### TASK TO COMPLETE
Below are some lines of data. Return all of them as they are.

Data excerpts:

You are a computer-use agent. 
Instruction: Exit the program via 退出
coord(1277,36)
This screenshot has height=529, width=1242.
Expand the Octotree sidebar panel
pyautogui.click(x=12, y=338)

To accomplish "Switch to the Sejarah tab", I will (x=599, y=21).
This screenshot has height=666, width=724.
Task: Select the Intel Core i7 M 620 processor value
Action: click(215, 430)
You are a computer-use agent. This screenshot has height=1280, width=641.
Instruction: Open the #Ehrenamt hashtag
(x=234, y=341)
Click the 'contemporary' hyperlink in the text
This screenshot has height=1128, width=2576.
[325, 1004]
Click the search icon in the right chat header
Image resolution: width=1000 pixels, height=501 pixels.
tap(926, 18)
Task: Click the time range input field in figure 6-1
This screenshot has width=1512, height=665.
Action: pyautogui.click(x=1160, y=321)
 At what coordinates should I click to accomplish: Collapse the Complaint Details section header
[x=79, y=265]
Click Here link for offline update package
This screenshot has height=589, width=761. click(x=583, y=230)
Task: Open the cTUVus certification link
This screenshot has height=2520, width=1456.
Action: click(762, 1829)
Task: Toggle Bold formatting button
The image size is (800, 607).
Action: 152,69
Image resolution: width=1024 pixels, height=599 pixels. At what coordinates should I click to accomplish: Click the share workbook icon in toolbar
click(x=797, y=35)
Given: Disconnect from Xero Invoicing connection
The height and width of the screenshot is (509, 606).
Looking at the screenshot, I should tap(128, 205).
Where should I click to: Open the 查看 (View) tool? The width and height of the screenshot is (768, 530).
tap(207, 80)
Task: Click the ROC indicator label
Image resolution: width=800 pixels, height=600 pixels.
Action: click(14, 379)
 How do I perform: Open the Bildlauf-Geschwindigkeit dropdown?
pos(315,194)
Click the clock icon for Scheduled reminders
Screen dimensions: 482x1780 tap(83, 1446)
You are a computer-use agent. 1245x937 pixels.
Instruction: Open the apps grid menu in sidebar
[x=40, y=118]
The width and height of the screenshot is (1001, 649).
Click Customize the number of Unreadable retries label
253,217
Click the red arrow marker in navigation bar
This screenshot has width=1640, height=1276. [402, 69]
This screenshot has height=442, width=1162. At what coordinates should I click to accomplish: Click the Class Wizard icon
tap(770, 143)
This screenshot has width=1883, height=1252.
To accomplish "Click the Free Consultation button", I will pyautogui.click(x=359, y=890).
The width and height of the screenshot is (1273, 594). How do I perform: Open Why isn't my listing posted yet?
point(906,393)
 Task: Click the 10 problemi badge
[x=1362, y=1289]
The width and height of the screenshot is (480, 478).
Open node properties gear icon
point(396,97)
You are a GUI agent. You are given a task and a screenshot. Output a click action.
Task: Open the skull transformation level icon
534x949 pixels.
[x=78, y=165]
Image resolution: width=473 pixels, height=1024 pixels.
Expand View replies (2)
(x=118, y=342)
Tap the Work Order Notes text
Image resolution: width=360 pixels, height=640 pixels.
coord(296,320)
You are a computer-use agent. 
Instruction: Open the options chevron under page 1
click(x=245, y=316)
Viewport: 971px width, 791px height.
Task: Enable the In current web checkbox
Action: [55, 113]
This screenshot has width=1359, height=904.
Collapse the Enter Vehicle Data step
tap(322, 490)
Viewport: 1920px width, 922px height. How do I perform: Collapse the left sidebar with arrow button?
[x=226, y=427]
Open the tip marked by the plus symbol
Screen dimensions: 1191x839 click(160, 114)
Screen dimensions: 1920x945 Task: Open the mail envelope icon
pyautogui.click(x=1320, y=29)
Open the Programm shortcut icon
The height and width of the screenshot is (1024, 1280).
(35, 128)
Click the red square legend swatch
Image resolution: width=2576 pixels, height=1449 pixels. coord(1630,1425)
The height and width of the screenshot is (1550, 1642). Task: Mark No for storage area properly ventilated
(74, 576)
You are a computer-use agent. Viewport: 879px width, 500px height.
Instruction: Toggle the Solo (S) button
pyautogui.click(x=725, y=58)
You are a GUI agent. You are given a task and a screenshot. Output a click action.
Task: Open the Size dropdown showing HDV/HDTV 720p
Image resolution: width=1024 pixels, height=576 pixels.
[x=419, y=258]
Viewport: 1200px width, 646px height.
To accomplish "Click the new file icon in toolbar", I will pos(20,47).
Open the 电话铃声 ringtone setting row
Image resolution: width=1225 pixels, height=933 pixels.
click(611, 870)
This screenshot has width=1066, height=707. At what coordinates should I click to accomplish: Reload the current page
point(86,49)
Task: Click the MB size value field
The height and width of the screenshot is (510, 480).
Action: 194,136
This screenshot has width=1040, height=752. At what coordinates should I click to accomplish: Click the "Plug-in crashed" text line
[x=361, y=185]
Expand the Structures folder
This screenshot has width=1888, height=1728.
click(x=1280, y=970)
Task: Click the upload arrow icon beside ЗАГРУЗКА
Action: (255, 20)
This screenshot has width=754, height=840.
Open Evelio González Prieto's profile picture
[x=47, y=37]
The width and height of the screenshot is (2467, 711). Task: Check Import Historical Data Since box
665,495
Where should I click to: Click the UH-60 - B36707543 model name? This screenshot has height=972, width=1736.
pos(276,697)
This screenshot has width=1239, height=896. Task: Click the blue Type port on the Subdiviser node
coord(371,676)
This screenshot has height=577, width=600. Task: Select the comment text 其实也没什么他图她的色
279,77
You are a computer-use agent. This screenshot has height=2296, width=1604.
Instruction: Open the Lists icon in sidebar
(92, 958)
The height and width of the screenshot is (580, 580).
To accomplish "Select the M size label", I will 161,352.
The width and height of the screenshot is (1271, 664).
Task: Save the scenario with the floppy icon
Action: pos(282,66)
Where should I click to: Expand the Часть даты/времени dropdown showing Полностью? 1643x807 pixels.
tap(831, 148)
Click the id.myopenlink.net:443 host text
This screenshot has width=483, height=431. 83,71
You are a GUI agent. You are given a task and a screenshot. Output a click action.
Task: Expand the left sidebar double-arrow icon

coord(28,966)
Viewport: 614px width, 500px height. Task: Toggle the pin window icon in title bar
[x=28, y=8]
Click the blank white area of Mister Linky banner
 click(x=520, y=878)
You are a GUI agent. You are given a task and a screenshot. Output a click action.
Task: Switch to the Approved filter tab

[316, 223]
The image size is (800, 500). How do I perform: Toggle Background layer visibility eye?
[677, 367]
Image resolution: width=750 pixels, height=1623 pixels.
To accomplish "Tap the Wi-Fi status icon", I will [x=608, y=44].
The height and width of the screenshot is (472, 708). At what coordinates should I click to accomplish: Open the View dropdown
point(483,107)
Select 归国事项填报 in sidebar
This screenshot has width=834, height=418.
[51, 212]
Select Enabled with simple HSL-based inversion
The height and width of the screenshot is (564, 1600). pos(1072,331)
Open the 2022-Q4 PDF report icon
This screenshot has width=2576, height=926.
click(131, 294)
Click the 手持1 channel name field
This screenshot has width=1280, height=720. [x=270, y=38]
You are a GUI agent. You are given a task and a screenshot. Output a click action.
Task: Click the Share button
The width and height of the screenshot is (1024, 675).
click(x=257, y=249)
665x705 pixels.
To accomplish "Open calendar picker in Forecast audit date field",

### ANSWER BOX
You are a computer-use agent. 
Instruction: Exit the program via 退出
coord(1277,36)
This screenshot has height=529, width=1242.
Expand the Octotree sidebar panel
pyautogui.click(x=12, y=338)

To accomplish "Switch to the Sejarah tab", I will (x=599, y=21).
This screenshot has height=666, width=724.
Task: Select the Intel Core i7 M 620 processor value
Action: click(215, 430)
You are a computer-use agent. This screenshot has height=1280, width=641.
Instruction: Open the #Ehrenamt hashtag
(x=234, y=341)
Click the 'contemporary' hyperlink in the text
This screenshot has height=1128, width=2576.
[325, 1004]
Click the search icon in the right chat header
Image resolution: width=1000 pixels, height=501 pixels.
tap(926, 18)
Task: Click the time range input field in figure 6-1
This screenshot has width=1512, height=665.
Action: pyautogui.click(x=1160, y=321)
 At what coordinates should I click to accomplish: Collapse the Complaint Details section header
[x=79, y=265]
Click Here link for offline update package
This screenshot has height=589, width=761. click(x=583, y=230)
Task: Open the cTUVus certification link
This screenshot has height=2520, width=1456.
Action: click(762, 1829)
Task: Toggle Bold formatting button
The image size is (800, 607).
Action: 152,69
Image resolution: width=1024 pixels, height=599 pixels. At what coordinates should I click to accomplish: Click the share workbook icon in toolbar
click(x=797, y=35)
Given: Disconnect from Xero Invoicing connection
The height and width of the screenshot is (509, 606).
Looking at the screenshot, I should tap(128, 205).
Where should I click to: Open the 查看 (View) tool? The width and height of the screenshot is (768, 530).
tap(207, 80)
Task: Click the ROC indicator label
Image resolution: width=800 pixels, height=600 pixels.
Action: click(14, 379)
 How do I perform: Open the Bildlauf-Geschwindigkeit dropdown?
pos(315,194)
Click the clock icon for Scheduled reminders
Screen dimensions: 482x1780 tap(83, 1446)
You are a computer-use agent. 1245x937 pixels.
Instruction: Open the apps grid menu in sidebar
[x=40, y=118]
The width and height of the screenshot is (1001, 649).
Click Customize the number of Unreadable retries label
253,217
Click the red arrow marker in navigation bar
This screenshot has width=1640, height=1276. [402, 69]
This screenshot has height=442, width=1162. At what coordinates should I click to accomplish: Click the Class Wizard icon
tap(770, 143)
This screenshot has width=1883, height=1252.
To accomplish "Click the Free Consultation button", I will pyautogui.click(x=359, y=890).
The width and height of the screenshot is (1273, 594). How do I perform: Open Why isn't my listing posted yet?
point(906,393)
 Task: Click the 10 problemi badge
[x=1362, y=1289]
The width and height of the screenshot is (480, 478).
Open node properties gear icon
point(396,97)
You are a GUI agent. You are given a task and a screenshot. Output a click action.
Task: Open the skull transformation level icon
534x949 pixels.
[x=78, y=165]
Image resolution: width=473 pixels, height=1024 pixels.
Expand View replies (2)
(x=118, y=342)
Tap the Work Order Notes text
Image resolution: width=360 pixels, height=640 pixels.
coord(296,320)
You are a computer-use agent. 
Instruction: Open the options chevron under page 1
click(x=245, y=316)
Viewport: 971px width, 791px height.
Task: Enable the In current web checkbox
Action: [55, 113]
This screenshot has width=1359, height=904.
Collapse the Enter Vehicle Data step
tap(322, 490)
Viewport: 1920px width, 922px height. How do I perform: Collapse the left sidebar with arrow button?
[x=226, y=427]
Open the tip marked by the plus symbol
Screen dimensions: 1191x839 click(160, 114)
Screen dimensions: 1920x945 Task: Open the mail envelope icon
pyautogui.click(x=1320, y=29)
Open the Programm shortcut icon
The height and width of the screenshot is (1024, 1280).
(35, 128)
Click the red square legend swatch
Image resolution: width=2576 pixels, height=1449 pixels. coord(1630,1425)
The height and width of the screenshot is (1550, 1642). Task: Mark No for storage area properly ventilated
(74, 576)
You are a computer-use agent. Viewport: 879px width, 500px height.
Instruction: Toggle the Solo (S) button
pyautogui.click(x=725, y=58)
You are a GUI agent. You are given a task and a screenshot. Output a click action.
Task: Open the Size dropdown showing HDV/HDTV 720p
Image resolution: width=1024 pixels, height=576 pixels.
[x=419, y=258]
Viewport: 1200px width, 646px height.
To accomplish "Click the new file icon in toolbar", I will pos(20,47).
Open the 电话铃声 ringtone setting row
Image resolution: width=1225 pixels, height=933 pixels.
click(611, 870)
This screenshot has width=1066, height=707. At what coordinates should I click to accomplish: Reload the current page
point(86,49)
Task: Click the MB size value field
The height and width of the screenshot is (510, 480).
Action: 194,136
This screenshot has width=1040, height=752. At what coordinates should I click to accomplish: Click the "Plug-in crashed" text line
[x=361, y=185]
Expand the Structures folder
This screenshot has width=1888, height=1728.
click(x=1280, y=970)
Task: Click the upload arrow icon beside ЗАГРУЗКА
Action: (255, 20)
This screenshot has width=754, height=840.
Open Evelio González Prieto's profile picture
[x=47, y=37]
The width and height of the screenshot is (2467, 711). Task: Check Import Historical Data Since box
665,495
Where should I click to: Click the UH-60 - B36707543 model name? This screenshot has height=972, width=1736.
pos(276,697)
This screenshot has width=1239, height=896. Task: Click the blue Type port on the Subdiviser node
coord(371,676)
This screenshot has height=577, width=600. Task: Select the comment text 其实也没什么他图她的色
279,77
You are a computer-use agent. This screenshot has height=2296, width=1604.
Instruction: Open the Lists icon in sidebar
(92, 958)
The height and width of the screenshot is (580, 580).
To accomplish "Select the M size label", I will 161,352.
The width and height of the screenshot is (1271, 664).
Task: Save the scenario with the floppy icon
Action: pos(282,66)
Where should I click to: Expand the Часть даты/времени dropdown showing Полностью? 1643x807 pixels.
tap(831, 148)
Click the id.myopenlink.net:443 host text
This screenshot has width=483, height=431. 83,71
You are a GUI agent. You are given a task and a screenshot. Output a click action.
Task: Expand the left sidebar double-arrow icon

coord(28,966)
Viewport: 614px width, 500px height. Task: Toggle the pin window icon in title bar
[x=28, y=8]
Click the blank white area of Mister Linky banner
 click(x=520, y=878)
You are a GUI agent. You are given a task and a screenshot. Output a click action.
Task: Switch to the Approved filter tab

[316, 223]
The image size is (800, 500). How do I perform: Toggle Background layer visibility eye?
[677, 367]
Image resolution: width=750 pixels, height=1623 pixels.
To accomplish "Tap the Wi-Fi status icon", I will [x=608, y=44].
The height and width of the screenshot is (472, 708). At what coordinates should I click to accomplish: Open the View dropdown
point(483,107)
Select 归国事项填报 in sidebar
This screenshot has width=834, height=418.
[51, 212]
Select Enabled with simple HSL-based inversion
The height and width of the screenshot is (564, 1600). pos(1072,331)
Open the 2022-Q4 PDF report icon
This screenshot has width=2576, height=926.
click(131, 294)
Click the 手持1 channel name field
This screenshot has width=1280, height=720. [x=270, y=38]
You are a GUI agent. You are given a task and a screenshot. Output a click action.
Task: Click the Share button
The width and height of the screenshot is (1024, 675).
click(x=257, y=249)
665x705 pixels.
To accomplish "Open calendar picker in Forecast audit date field",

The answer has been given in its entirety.